Chuck Groom

Jan 4

4 min read

Questions Software Engineers Should Ask During an Interview

The interview process for software engineers is as much for the candidate to assess whether a company is a good fit for them as it is for the company to evaluate their skills. Most job-seekers aren’t just looking for the highest compensation: they want to find the kind of job where, most mornings, they will wake up excited about work. But as a candidate, how do you figure this out in the short time given to you by an interview process? Here are some questions I would suggest asking.

“Tell me about a time when leadership used the company values to make a hard decision.”

We all want our work to stand for something and to be guided by a set of principles. Most companies nowadays publish a list of values as evidence of their virtue. Unfortunately these are often bland and trite sentiments that, because they’re generically true, lack the bite of taking a stance on team culture or corporate governance. How do you cut through the B.S. to find places that have an actual value system and philosophy?

Values without action are just words. Ask for specific examples of how an organization leaned on its values when times were tough. Did leadership at the top have enough buy-in and conviction to choose principles over the easier path of “business as usual?”

“How do you decide which projects engineers work on? Who makes the decisions?”

I’ve found that a team’s planning process (at whatever level is immediately above the day-to-day of a sprint) can tell you volumes about the attitudes toward engineering and the general sanity of an organization. This question is more about surfacing red flags than finding a “right” answer.

You want to hear things like:

  • Priorities
  • “Outcomes” or “goals”
  • Decisions based on user research and observed behaviors
  • Engineering managers being part of the process

Bad signs include:

  • CEO or sales “knows” the roadmap, engineering just needs to execute on it
  • “We’re a startup…” as justification for constant ad-hoc scrambles around the crisis d’jour
  • No culture of product management
  • There are a ton of stakeholders and process gates to get anything done
  • “Quality” is said way too much, like it’s a four-letter word

“What are some projects I might work on?”

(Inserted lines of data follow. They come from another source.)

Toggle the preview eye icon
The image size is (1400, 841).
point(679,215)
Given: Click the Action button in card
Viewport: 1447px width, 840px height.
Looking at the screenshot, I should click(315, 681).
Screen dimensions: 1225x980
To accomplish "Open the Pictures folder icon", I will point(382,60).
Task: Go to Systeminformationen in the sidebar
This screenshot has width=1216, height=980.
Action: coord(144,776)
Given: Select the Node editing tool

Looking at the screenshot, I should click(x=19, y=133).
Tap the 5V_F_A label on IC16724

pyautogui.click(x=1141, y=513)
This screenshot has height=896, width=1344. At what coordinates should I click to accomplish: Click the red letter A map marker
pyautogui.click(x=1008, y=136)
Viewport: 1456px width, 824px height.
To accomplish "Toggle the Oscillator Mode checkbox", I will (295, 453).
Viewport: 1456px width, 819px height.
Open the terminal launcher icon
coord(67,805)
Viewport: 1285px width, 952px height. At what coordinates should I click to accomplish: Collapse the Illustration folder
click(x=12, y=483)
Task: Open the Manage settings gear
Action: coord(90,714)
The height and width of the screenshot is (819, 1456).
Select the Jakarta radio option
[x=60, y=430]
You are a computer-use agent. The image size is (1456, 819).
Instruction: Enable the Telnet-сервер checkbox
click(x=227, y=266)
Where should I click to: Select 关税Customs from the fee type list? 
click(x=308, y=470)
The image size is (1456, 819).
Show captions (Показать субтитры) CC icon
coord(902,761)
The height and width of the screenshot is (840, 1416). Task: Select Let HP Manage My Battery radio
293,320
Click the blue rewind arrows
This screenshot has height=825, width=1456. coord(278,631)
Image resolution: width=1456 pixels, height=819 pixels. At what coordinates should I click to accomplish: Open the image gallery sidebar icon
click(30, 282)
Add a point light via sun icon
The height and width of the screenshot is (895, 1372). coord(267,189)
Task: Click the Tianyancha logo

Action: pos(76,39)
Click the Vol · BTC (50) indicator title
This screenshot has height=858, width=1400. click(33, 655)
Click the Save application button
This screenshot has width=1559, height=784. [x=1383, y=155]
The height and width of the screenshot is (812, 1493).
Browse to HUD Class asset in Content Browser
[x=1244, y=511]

It’s surprising, but you can go through an entire interview process and still not have a clear picture of the work itself. Ask what tasks and hard problems are on the team’s docket. Are these projects you’d be interested in working on?

Interviewers love that you ask this question, by the way. It shows that you’re engaged and curious. Note that the person interviewing you might be from another team and doesn’t know; just ask them to refer you to someone who could tell you more. And a good follow-up could be to ask that person about their team and what projects they’ve been working on the past week.

“Tell me about the people on my team.”

You want to get specific here — who are the people you’ll be spending time with day-to-day? How many? What is their relative level of experience? How long is their tenure at the company? (If everyone is new, is that a sign of high attrition? Or if the company is in hyper-growth, how cohesive is the fledgling team?). Do people expect to have “focus areas” of ownership, or to share responsibilities? What about other roles, like product management and design? Are people located in different timezones, and if so, how do they collaborate?

Spend time with your (potential) boss

As the saying goes: people don’t quit jobs, they quit their managers. I’d flip that around to say that for a job to be truly compelling, you must have a manager you respect and will learn from. Make sure that you have plenty of 1:1 time to go deep with your future manager; it’s OK to ask for a follow-up chat after receiving a job offer. Some topics could be:

  • What is your management philosophy?
  • What are the team priorities for the next few months? Did you have input setting these? Are they likely to change?
  • How do you give engineers time and space to deeply focus on one problem, instead of being spread thin between many things?
  • Tell me more about my job title. How does the company think about career progression? Can you step me through the career ladder?
  • How does time-off work? How much vacation did you take last year?
  • What does the team do for fun, or to connect as people?
  • Is there an on-call rotation? What is it like? How many after-hour pages were there this past week?